Given that the market could have been optimistic about the Conservatives’ win. And the recent rally of more than 1,500 pips since the beginning of September drove prices down. Bulls now seem reluctant to place new ones amid extremely overbought conditions. The British pound jumped more than 2% against the US dollar after a poll in the UK suggested that Boris Johnson’s Conservative Party may win the election.
Brexit Divorce Agreement
If the Conservatives win a majority, the adoption of a Brexit divorce agreement in the coming weeks will eliminate any risk of a no-deal Brexit on 31 January. It reduces immediate uncertainty and at least increase business investment, at least. Paul Dales, chief economist in the UK’s Capital Economics, said that in a CNBC report. The official results will be communicated later in the day.

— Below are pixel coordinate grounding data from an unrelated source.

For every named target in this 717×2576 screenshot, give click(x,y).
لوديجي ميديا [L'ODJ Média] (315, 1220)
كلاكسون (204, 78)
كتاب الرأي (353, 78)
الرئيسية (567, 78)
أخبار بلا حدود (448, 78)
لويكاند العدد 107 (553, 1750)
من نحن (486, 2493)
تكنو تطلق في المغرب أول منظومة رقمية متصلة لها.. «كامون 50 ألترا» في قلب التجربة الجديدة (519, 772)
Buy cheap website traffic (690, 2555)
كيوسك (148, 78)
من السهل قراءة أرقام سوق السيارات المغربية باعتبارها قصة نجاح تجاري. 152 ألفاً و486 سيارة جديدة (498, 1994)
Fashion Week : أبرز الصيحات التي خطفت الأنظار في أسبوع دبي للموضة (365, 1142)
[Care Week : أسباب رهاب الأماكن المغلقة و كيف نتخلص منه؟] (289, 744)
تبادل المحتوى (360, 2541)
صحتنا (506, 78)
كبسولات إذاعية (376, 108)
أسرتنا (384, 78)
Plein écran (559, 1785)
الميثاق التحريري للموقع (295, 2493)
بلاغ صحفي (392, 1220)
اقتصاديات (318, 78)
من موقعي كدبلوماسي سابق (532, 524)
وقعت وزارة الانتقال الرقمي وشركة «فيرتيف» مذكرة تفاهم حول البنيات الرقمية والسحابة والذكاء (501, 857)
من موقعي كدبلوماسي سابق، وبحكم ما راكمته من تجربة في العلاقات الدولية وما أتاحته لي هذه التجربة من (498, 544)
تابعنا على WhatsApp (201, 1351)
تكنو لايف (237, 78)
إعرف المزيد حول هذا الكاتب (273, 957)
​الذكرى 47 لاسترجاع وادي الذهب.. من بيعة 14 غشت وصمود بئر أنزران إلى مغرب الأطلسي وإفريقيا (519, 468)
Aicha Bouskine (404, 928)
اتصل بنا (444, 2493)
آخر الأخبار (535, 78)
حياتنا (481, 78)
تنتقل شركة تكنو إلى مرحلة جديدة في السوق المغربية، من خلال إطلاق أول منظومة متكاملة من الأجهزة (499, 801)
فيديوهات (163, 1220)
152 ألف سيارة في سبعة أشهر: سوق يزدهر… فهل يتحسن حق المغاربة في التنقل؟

US President Donald Trump has approved a phase-one trade deal with China. The signing of the agreement avoids the planned introduction of new tariffs on Chinese products.
In return, Beijing will buy more agricultural products as part of the trade deal, according to Bloomberg. People who know the issue well quoted that. Some existing tariffs on Chinese products could also be reduced, according to the report. The onshore rate rose 1% per dollar following the news, the strongest since 2 August on an intraday basis.